• [Requests]
**1)** Can you sum up the excerpt on FreeBSD vnode handling in two sentences?
**2)** How would you render this sentence from the excerpt on FreeBSD vnode handling in Spanish: "When the hold count goes to zero (via vdrop) the VFS code checks VI_DOOMED flag and destroys the vnode."
**3)** Could you transcribe the excerpt on FreeBSD vnode handling from "Once this sequence" up to and including "destroys the vnode."?
## begin Excerpt provided
Once this sequence is started there is no going back. The filesystem code must clean up the vnode. VOP_RECLAIM is executed under exclusive vnode lock. VI_DOOMED signifies that the vnode is being recycled and has been recycled to VBAD state. If after the described sequence the hold count is not zero, then the vnode stays around in the VI_DOOMED+VBAD state until the last hold is dropped. The vnode pointer is valid until then. When the hold count goes to zero (via vdrop) the VFS code checks VI_DOOMED flag and destroys the vnode.
Yet another case when VOP_RECLAIM (and VOP_INACTIVE) can be called is filesystem unmount. If unmounting is graceful, then only vnodes with v_usecount of zero will be reclaimed in the fashion outlined above. Any active vnodes will stay and the unmount operation will not complete with EBUSY status. If the operation is forceful, then even active vnodes will be recycled. Again, the algorithm as the one above but additionally VOP_CLOSE and VOP_INACTIVE will be called.
As we can see the FreeBSD strategy offers some advantages:
- role separation between VOP_INACTIVE and VOP_RECLAIM and so potentially simpler logic for both, together with the centralized handling of vnode cache.
- cached free vnodes allow for faster reactivation when a sequence of operations is executed on the same vnode
- vnodes less prone to filesystem code bugs or leaks
- more complex VFS code
- more complex VFS API (many reference/dereference functions)
more complex state machine: additional doomed state
- possibility of forceful unmount makes handling of the doomed state a necessity
- more complex locking considerations: VOP_LOCK must always be a proper lock that supports exclusive acquisition
- recursion both from fs code via VFS back into the fs code, and vice versa VFS via fs
Small FreeBSD summary:
- if you have a vnode lock, then you are guaranteed that nothing important changes in the vnode state
- if you have a reference to a vnode, then you are guaranteed that the vnode stays valid unless a call to vgone() happens, which typically occur due to a forceful unmount request or the underlying device gone.
## end Excerpt provided
## begin Supplied data
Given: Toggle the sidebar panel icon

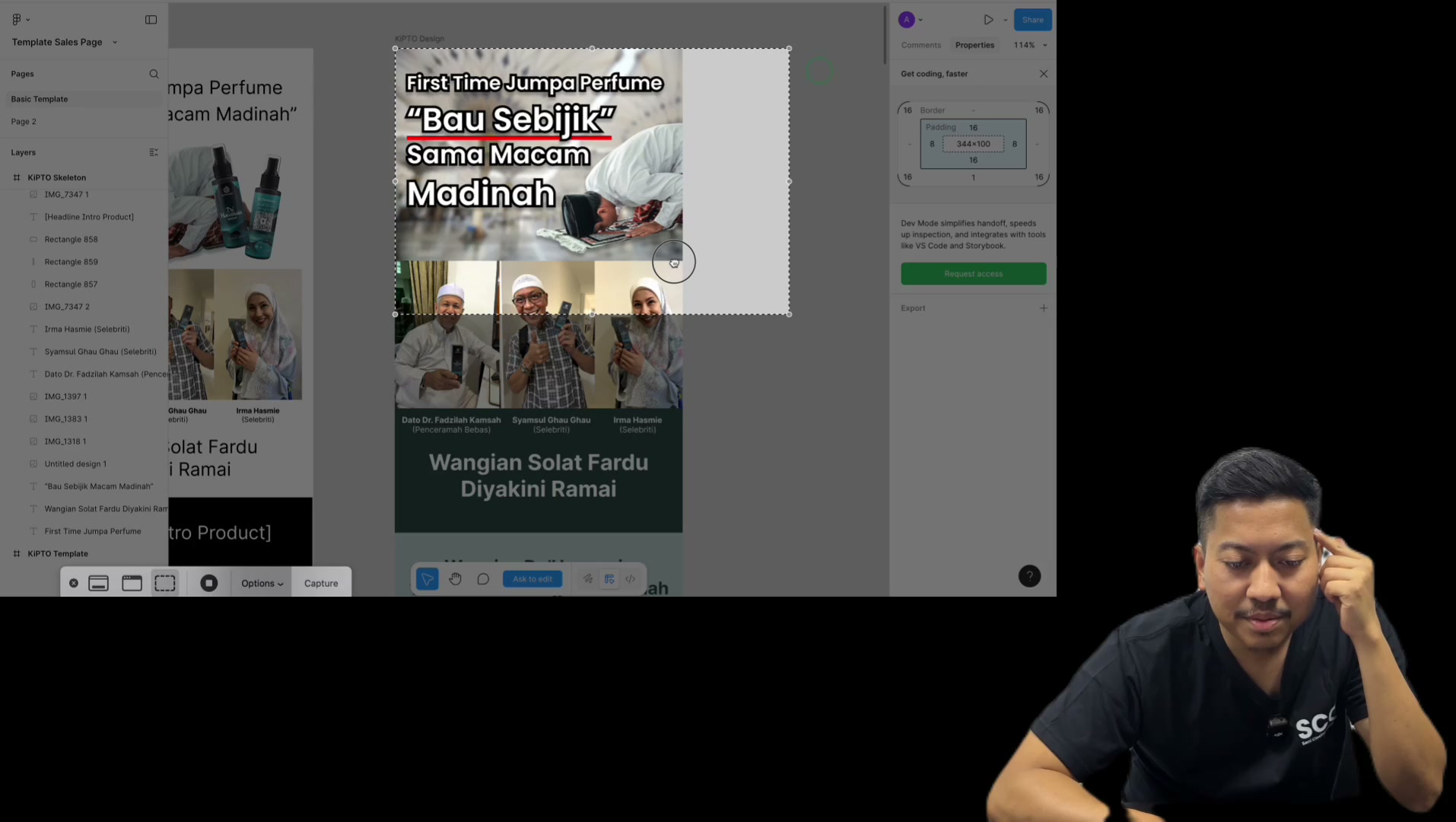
## end Supplied data
• [Written answers]
**1)** Once vnode recycling starts it cannot be undone: VOP_RECLAIM runs under an exclusive vnode lock, and a vnode whose hold count is still nonzero stays in the VI_DOOMED+VBAD state until its last hold is dropped, when the VFS code destroys it. Reclamation can also happen at filesystem unmount, where a forceful unmount recycles even active vnodes, and the excerpt weighs benefits such as role separation between VOP_INACTIVE and VOP_RECLAIM and faster reactivation of cached free vnodes against more complex VFS code, API, state machine and locking.

**2)** Cuando el contador de retenciones llega a cero (mediante vdrop), el código VFS comprueba el indicador VI_DOOMED y destruye el vnode.

**3)**
Once this sequence is started there is no going back. The filesystem code must clean up the vnode. VOP_RECLAIM is executed under exclusive vnode lock. VI_DOOMED signifies that the vnode is being recycled and has been recycled to VBAD state. If after the described sequence the hold count is not zero, then the vnode stays around in the VI_DOOMED+VBAD state until the last hold is dropped. The vnode pointer is valid until then. When the hold count goes to zero (via vdrop) the VFS code checks VI_DOOMED flag and destroys the vnode.